Ireland’s first criminal conviction for insider dealing
Ireland recently saw, for the first time in its history, the criminal conviction of an individual for insider dealing. The individual in question, Mr Declan Service, described in reports as a businessman from Portrush in County Antrim, has served as a director of various Irish companies since at least 2007 according to CRO records.
Mr Service was convicted after pleading guilty to one charge of possessing information used in acquiring and disposing of financial instruments between 18 May and 22 May of 2020, contrary to the European Union (Market Abuse) Regulations 2016 (the Market Abuse Regulations) and section 1368 of the Companies Act 2014 (the Act). The Market Abuse Regulations give effect to the Market Abuse Regulation (EU) No. 596/2014 (MAR) and the Market Abuse Directive 2014/57/EU which are the primary EU legislative items on market abuse replacing Directive 2003/6/EC. Section 1368 of the Act deals with conviction on indictment of offences under the Irish market abuse laws and provides for maximum penalties of a fine of up to €10m, a term of imprisonment of up to 10 years, or both. It has been reported that sentencing will take place on 20 December of this year.
Insider dealing is contrary to regulation 5 of the Market Abuse Regulations, which provides that a person who engages or incites others to engage in specific conduct is guilty of an offence. The proscribed conduct is, while being in possession of ‘inside information’ in relation to financial instruments, engaging or attempting to engage in the acquisition or disposal of such financial instruments for the individual’s own account or the account of a third party and/or the cancelation or amendment of an order for such financial instruments that was placed before the individual came into possession of the inside information (as well as undertaking similar conduct relating to auctioned emission allowances and related products). Inside information is defined in MAR as information which is “of a precise nature, which has not been made public, relating, directly or indirectly, to one or more issuers or to one or more financial instruments, and which, if it were made public, would be likely to have a significant effect on the prices of those financial instruments or on the price of the related derivative financial instruments”. This is often rendered as material non-public information or MNPI.

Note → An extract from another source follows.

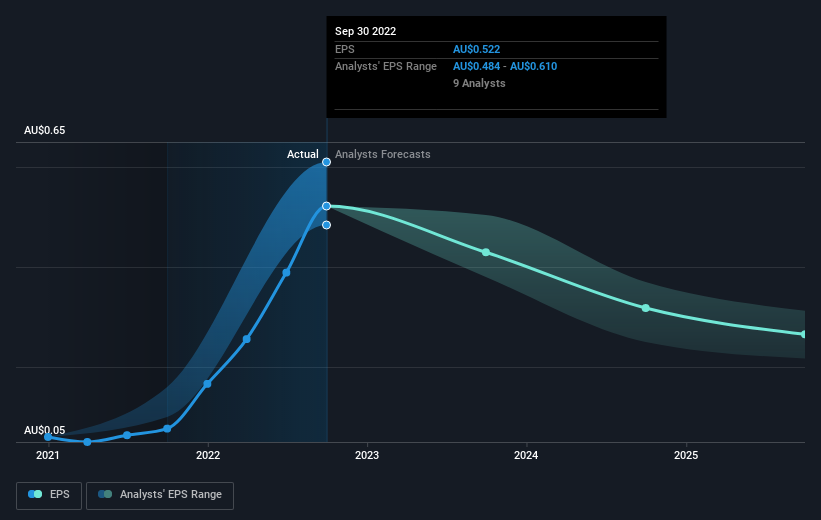The width and height of the screenshot is (821, 520).
Task: Select the lower range marker AU$0.484 point
Action: (326, 225)
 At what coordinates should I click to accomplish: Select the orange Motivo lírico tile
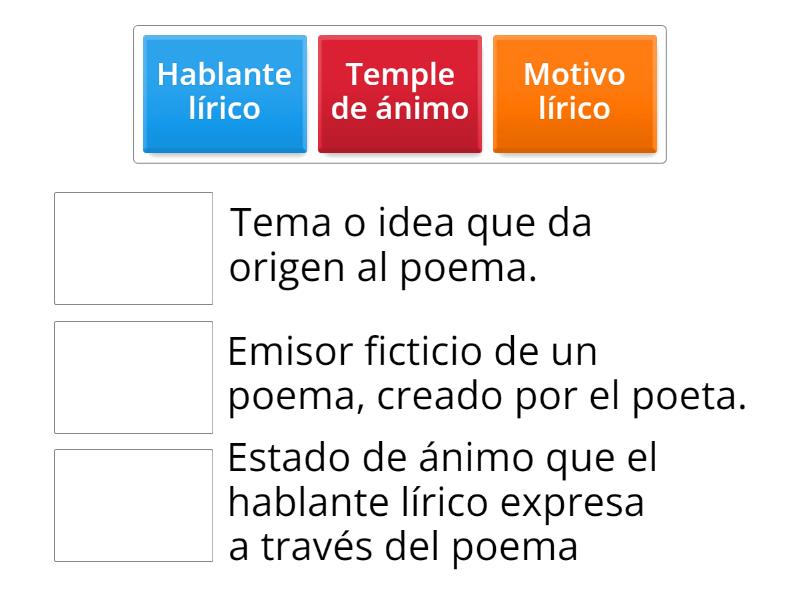[x=573, y=92]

While sanctions had been imposed by the Central Bank of Ireland’s Enforcement Division last year on a former public company director for conduct which took place in 2008 (before the introduction of the Market Abuse Regulations), this is the first criminal conviction for insider dealing in Ireland. As a guilty plea was entered by Mr Service, we have not had the benefit of judicial scrutiny of the relevant conduct as it relates to the elements of the offence, which would almost certainly have made for illuminating reading.

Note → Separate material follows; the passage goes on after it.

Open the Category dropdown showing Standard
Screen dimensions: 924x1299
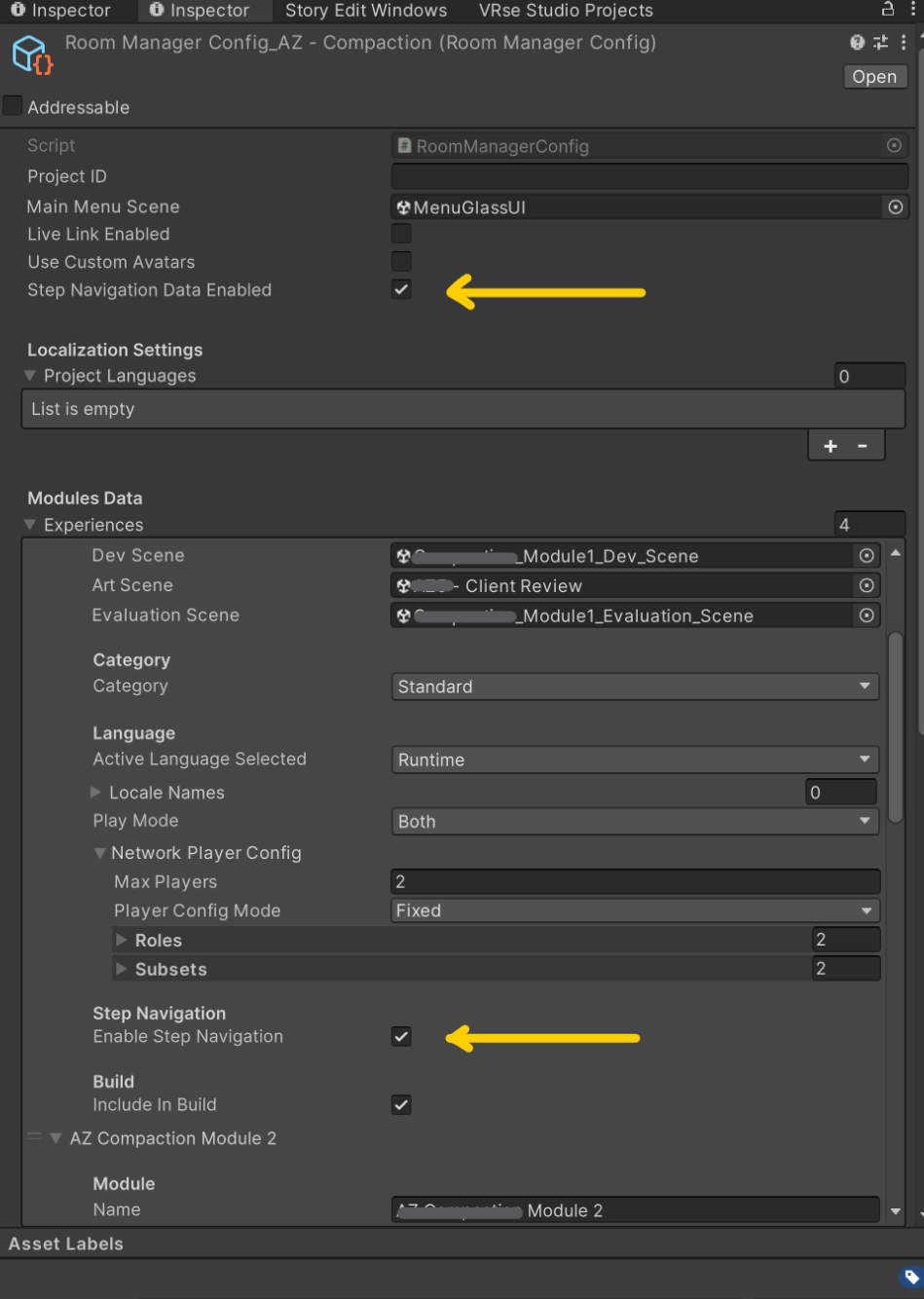(x=634, y=687)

This case does, though, illustrate the continued attention being paid by regulators and the courts to business dealings and serves as a reminder that stakeholders, rightly, have high expectations of the conduct of our business leaders. It should serve as a note for caution for those of us who (through our professional activities perhaps) may at times be in possession of MNPI to take care to follow best practice when in possession of such MNPI to avoid any suggestion of improper conduct.